▶ _What the exercise asks_: Once the pictures have been excluded, set down each remaining entry word for word.

▶ _Data for processing_:
######

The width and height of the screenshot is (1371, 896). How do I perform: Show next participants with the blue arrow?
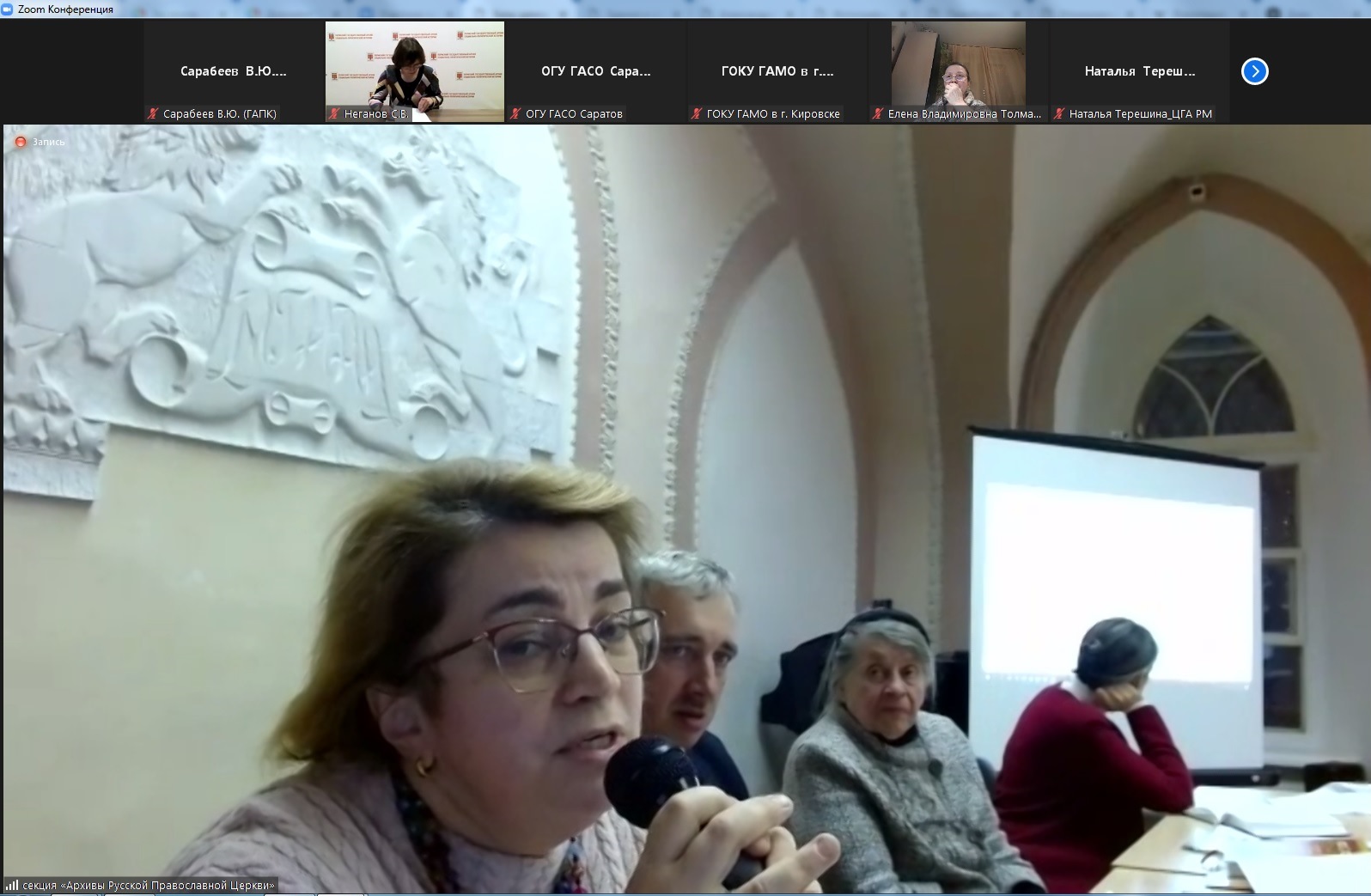pyautogui.click(x=1255, y=71)
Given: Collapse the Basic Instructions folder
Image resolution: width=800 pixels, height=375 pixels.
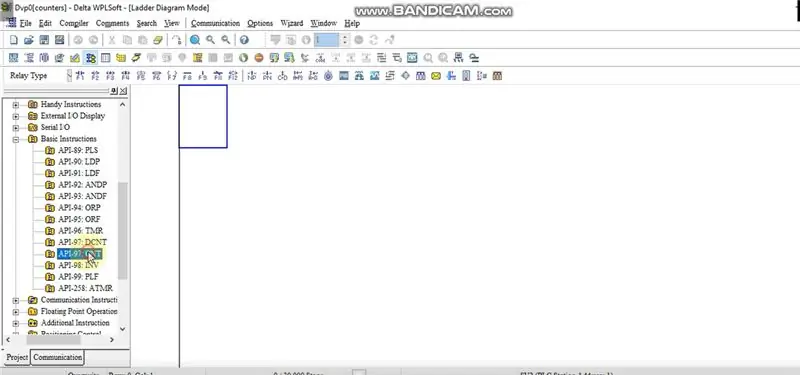Looking at the screenshot, I should [16, 139].
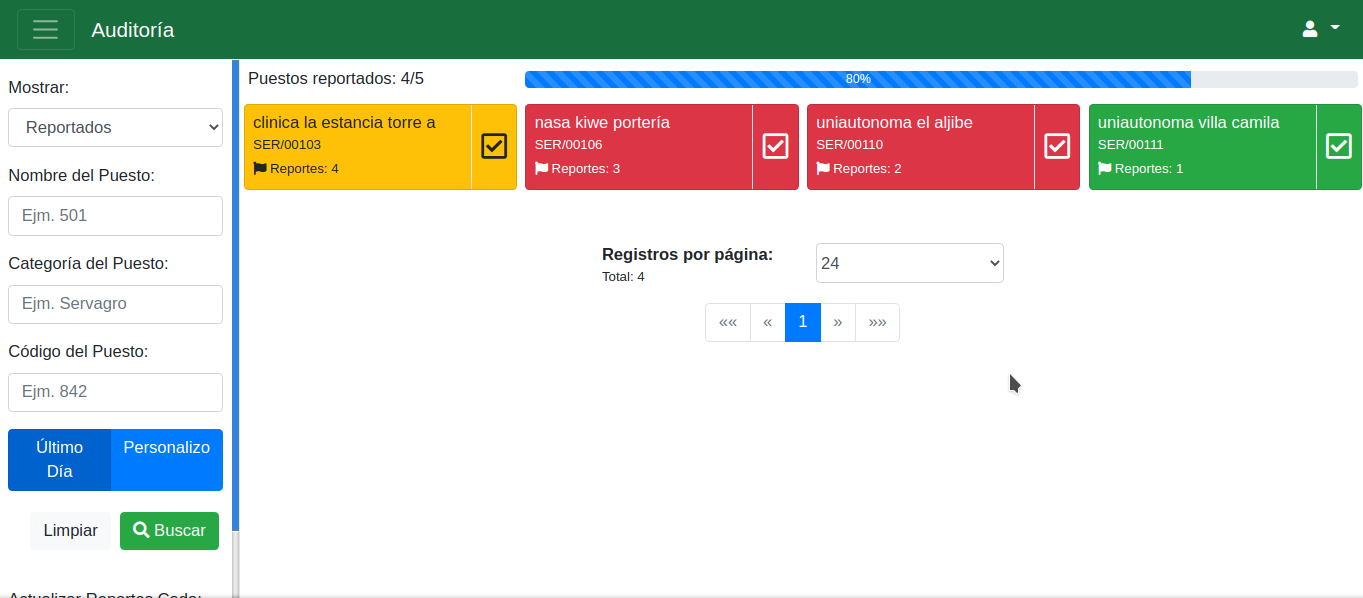Click the Nombre del Puesto input field
This screenshot has width=1363, height=598.
(x=116, y=216)
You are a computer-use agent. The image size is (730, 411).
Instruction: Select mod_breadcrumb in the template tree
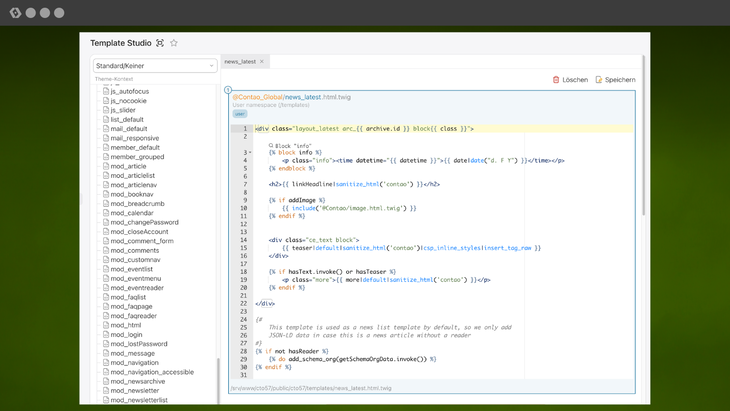point(138,203)
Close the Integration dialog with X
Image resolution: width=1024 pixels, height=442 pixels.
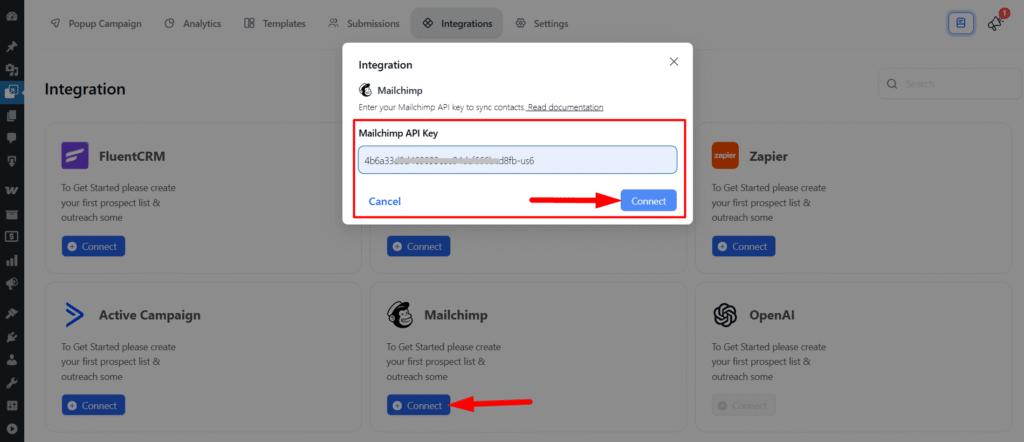pos(674,62)
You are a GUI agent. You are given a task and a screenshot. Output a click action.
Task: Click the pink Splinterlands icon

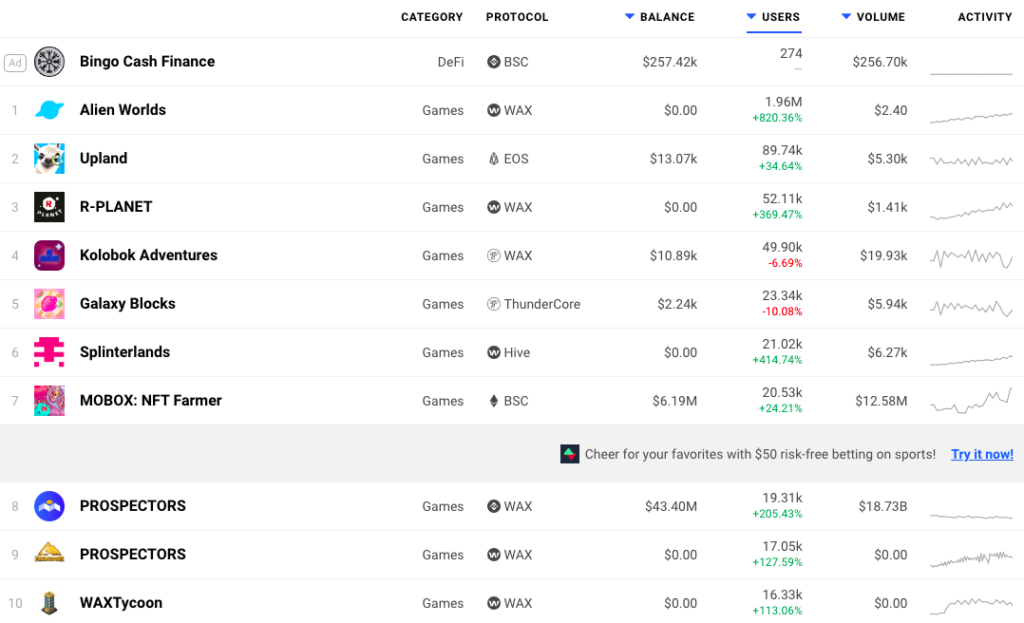[x=49, y=352]
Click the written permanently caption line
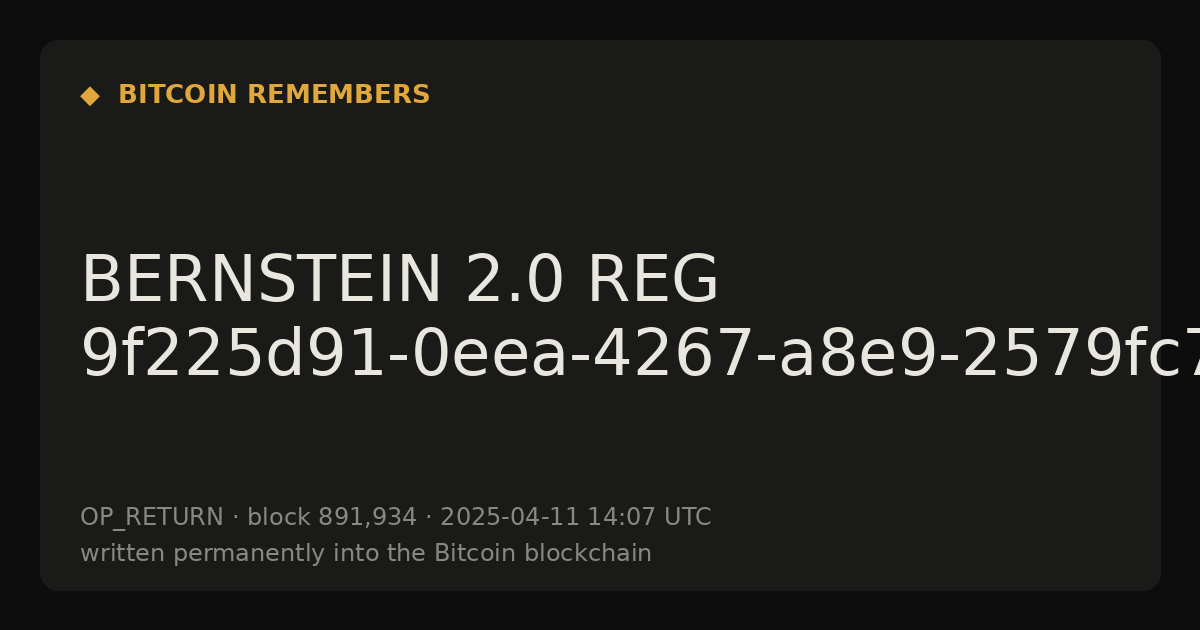This screenshot has width=1200, height=630. (366, 554)
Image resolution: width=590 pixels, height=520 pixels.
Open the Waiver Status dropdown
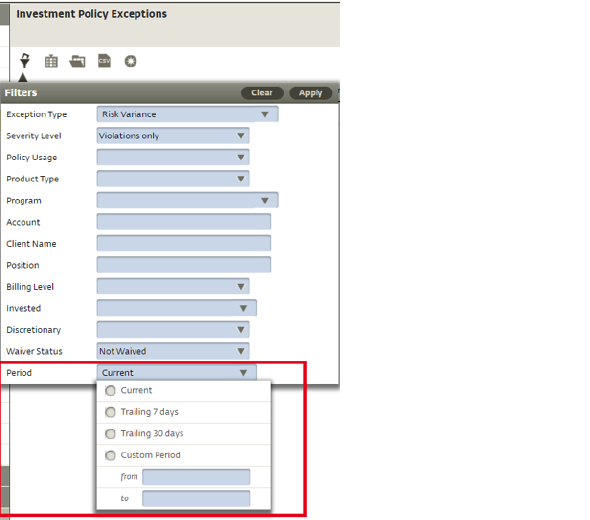[x=173, y=351]
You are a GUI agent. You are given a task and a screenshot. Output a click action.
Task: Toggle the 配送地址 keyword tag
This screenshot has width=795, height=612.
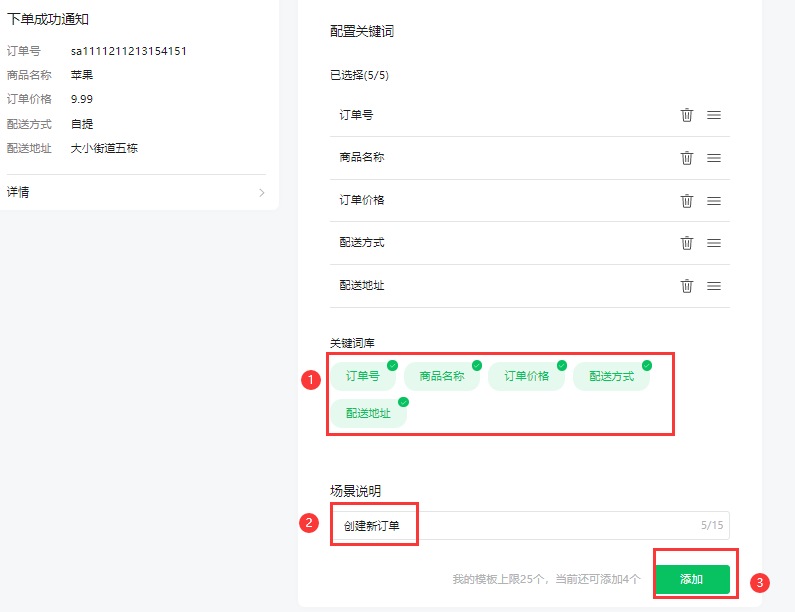(x=368, y=413)
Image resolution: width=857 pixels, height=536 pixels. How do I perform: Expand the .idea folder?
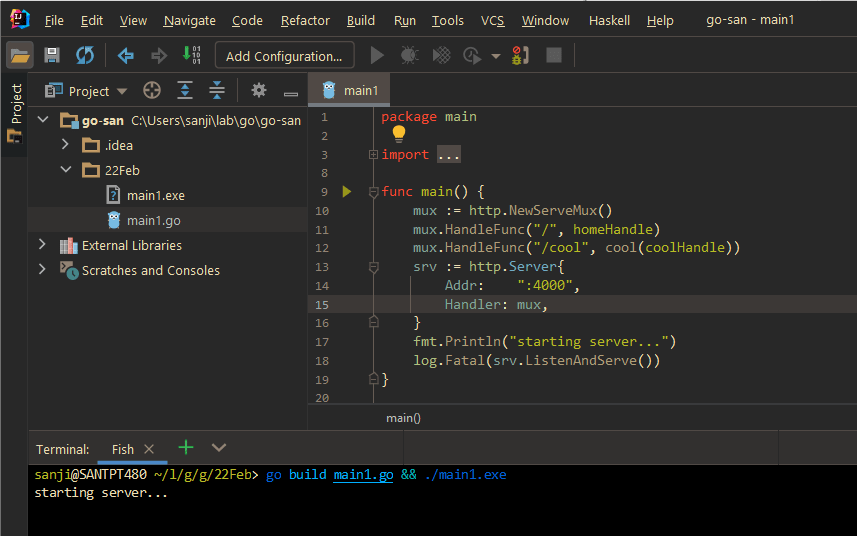tap(66, 145)
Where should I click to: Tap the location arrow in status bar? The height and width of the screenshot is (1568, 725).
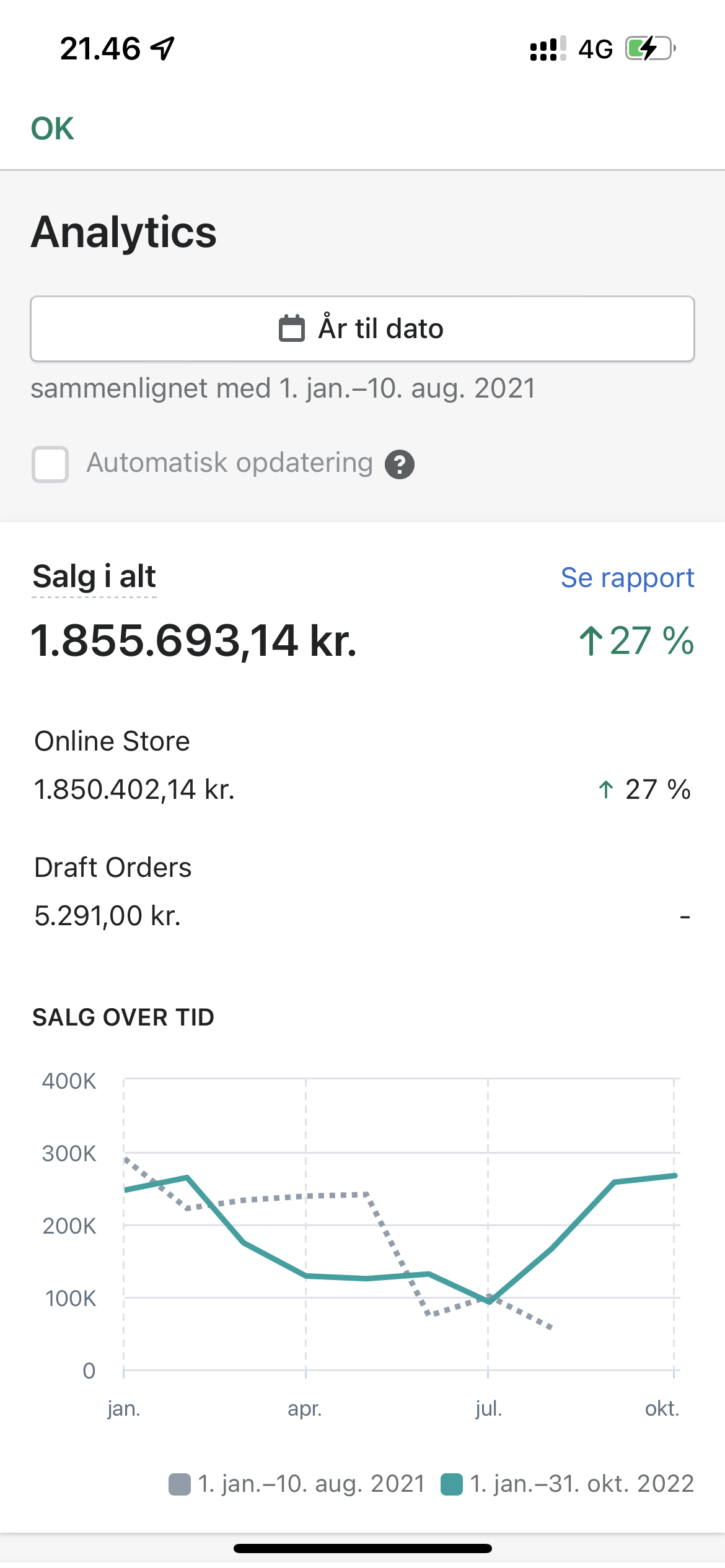[163, 48]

######

▶ _Output_:
The width and height of the screenshot is (1371, 896). How do I perform: Show next participants with the blue arrow?
pyautogui.click(x=1255, y=71)
Given: Collapse the Basic Instructions folder
Image resolution: width=800 pixels, height=375 pixels.
Looking at the screenshot, I should [16, 139].
Click the Nombre del Puesto input field
This screenshot has width=1363, height=598.
(x=116, y=216)
You are a computer-use agent. The image size is (730, 411).
Instruction: Select mod_breadcrumb in the template tree
point(138,203)
Close the Integration dialog with X
Image resolution: width=1024 pixels, height=442 pixels.
pos(674,62)
You are a GUI agent. You are given a task and a screenshot. Output a click action.
Task: Click the pink Splinterlands icon

[x=49, y=352]
Click the written permanently caption line
This screenshot has width=1200, height=630. (366, 554)
Image resolution: width=590 pixels, height=520 pixels.
Open the Waiver Status dropdown
[x=173, y=351]
You are a GUI agent. You are given a task and a screenshot. Output a click action.
Task: Toggle the 配送地址 keyword tag
This screenshot has width=795, height=612.
(x=368, y=413)
Image resolution: width=857 pixels, height=536 pixels. How do I perform: Expand the .idea folder?
tap(66, 145)
Where should I click to: Tap the location arrow in status bar? The height and width of the screenshot is (1568, 725).
[163, 48]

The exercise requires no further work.